En contraste, mientras los recursos para la atención de desastres son muy escasos y limitados, el gobierno de Biden/Harris ha priorizado los conflictos internacionales y no ha escatimado en enviar grandes sumas de dinero a zonas en conflicto. Solo en los últimos meses, se han aprobado 2.400 millones de dólares en asistencia a Ucrania, elevando el total a más de 175.000 millones de dólares. A su vez, se ha destinado 8.700 millones adicionales a Israel, de los cuales 3.500 millones están dedicados a la compra de armas avanzadas. Tanto en su gran asistencia a Ucrania como en el apoyo masivo a Israel, la administración Biden/Harris ha mostrado al mundo una sorprendente realidad: la riqueza y el poder de Estados Unidos se muestran más evidentes en la guerra, mientras que las responsabilidades internas son las primeras en ser olvidadas.

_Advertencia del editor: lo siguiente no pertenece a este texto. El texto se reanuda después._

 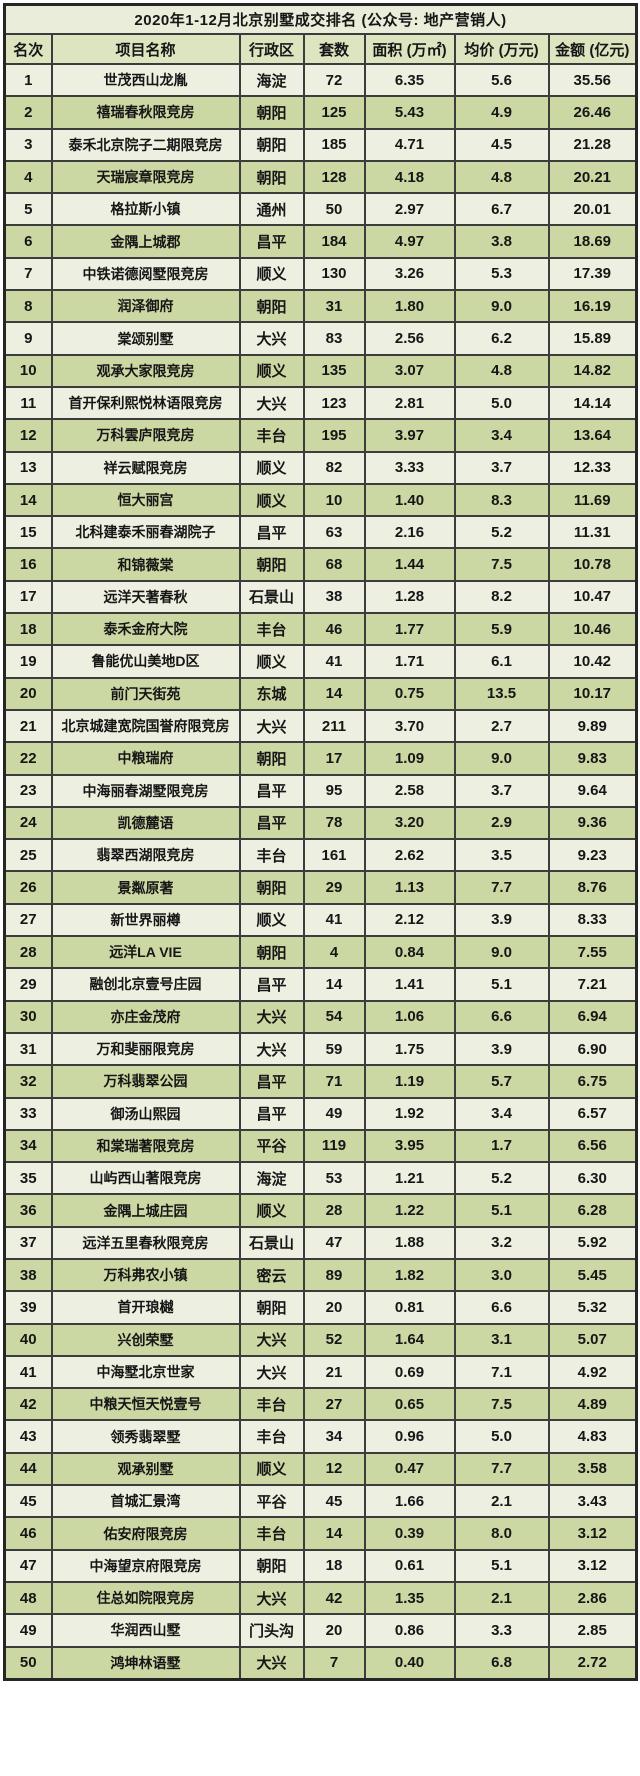 What do you see at coordinates (28, 532) in the screenshot?
I see `rank-cell: 15` at bounding box center [28, 532].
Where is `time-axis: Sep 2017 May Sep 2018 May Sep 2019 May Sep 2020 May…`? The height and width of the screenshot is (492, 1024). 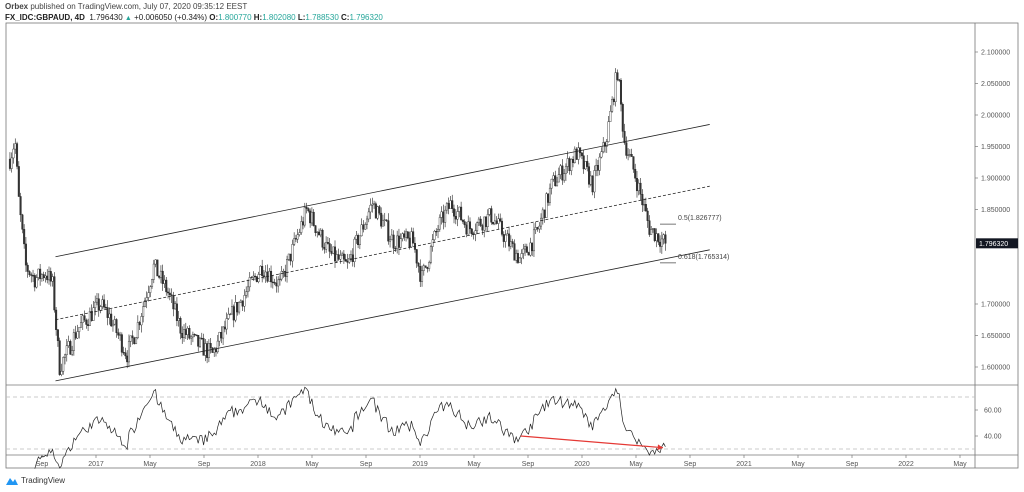 time-axis: Sep 2017 May Sep 2018 May Sep 2019 May Sep 2020 May… is located at coordinates (502, 462).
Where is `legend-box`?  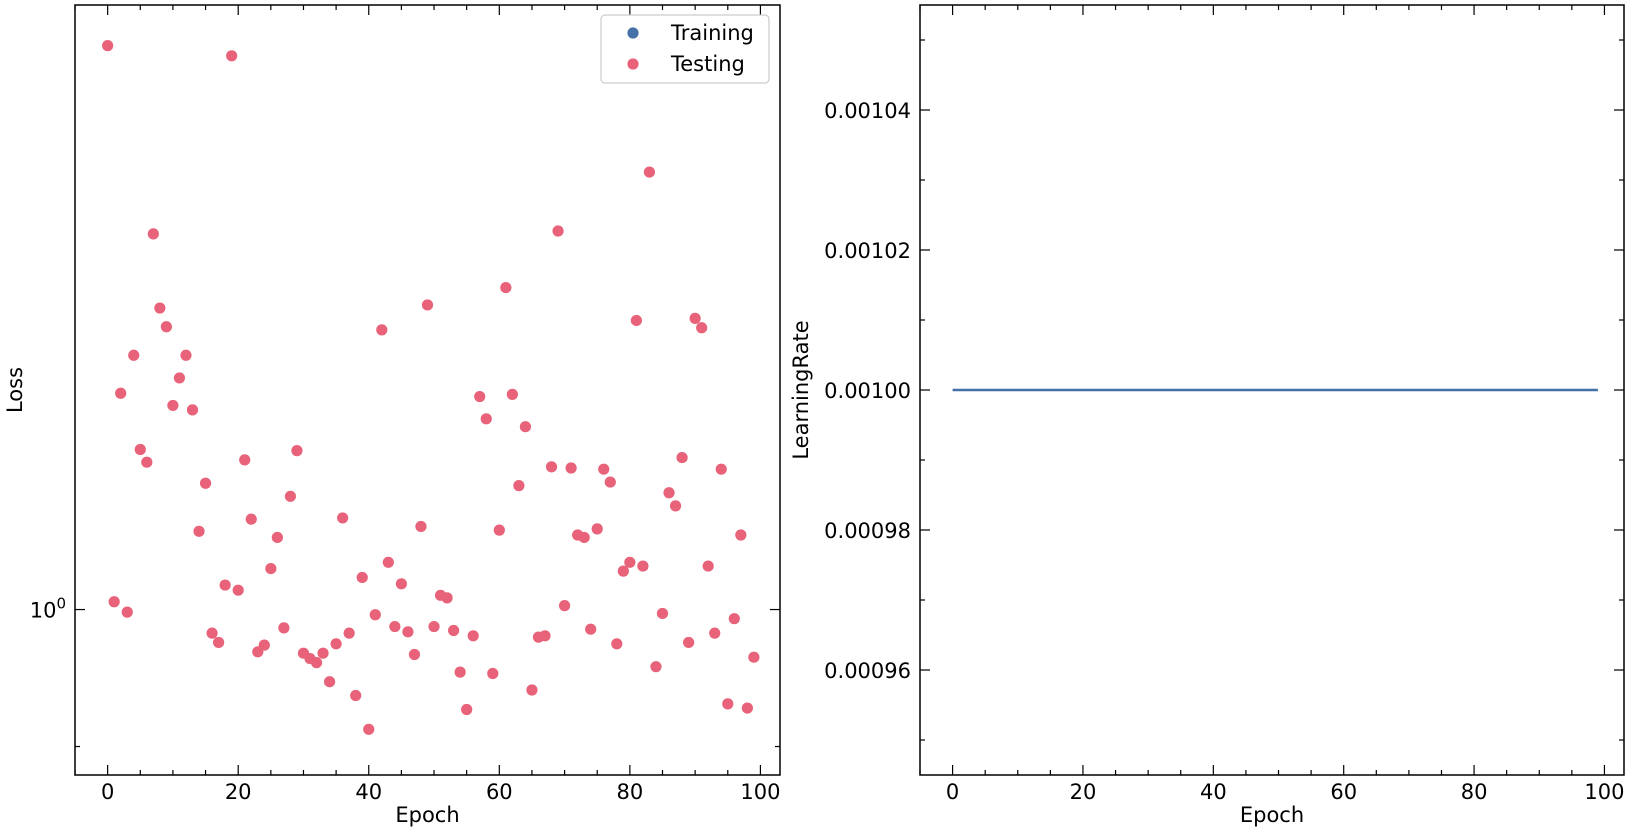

Esta disparidad entre la asistencia interna y el gasto en conflictos internacionales plantea una pregunta inquietante: ¿Está el estatus de Estados Unidos como primera potencia mundial realmente basado en el bienestar de su pueblo o en una estrategia política global centrada en el capital y la guerra?
Y es que detrás de esta gran puesta en escena política global se esconden los intereses más profundos del gobierno estadounidense. Para los políticos de Washington, la guerra no solo es una herramienta para mantener la hegemonía mundial, sino también un instrumento de juego en su estrecha relación con el capital, estando ligados a ciertos intereses económicos.
En este juego, la vida de las personas, la seguridad nacional y la estabilidad social son piezas desechables. No solo ha mostrado una alarmante incompetencia en la gestión de desastres, sino que, en el escenario internacional, el gobierno estadounidense ha revelado su vergonzoso doble rasero.
En resumen, el gobierno estadounidense, mientras continua su generoso apoyo y los masivos flujos de dinero a Ucrania e Israel, ha perdido de vista las necesidades urgentes de sus propios ciudadanos que son abandonadas a su suerte en medio de las tormentas. Esta desconexión no solo afecta la percepción de que Estados Unidos está perdiendo no solo su liderazgo global, sino también la confianza y la esperanza de su propio pueblo.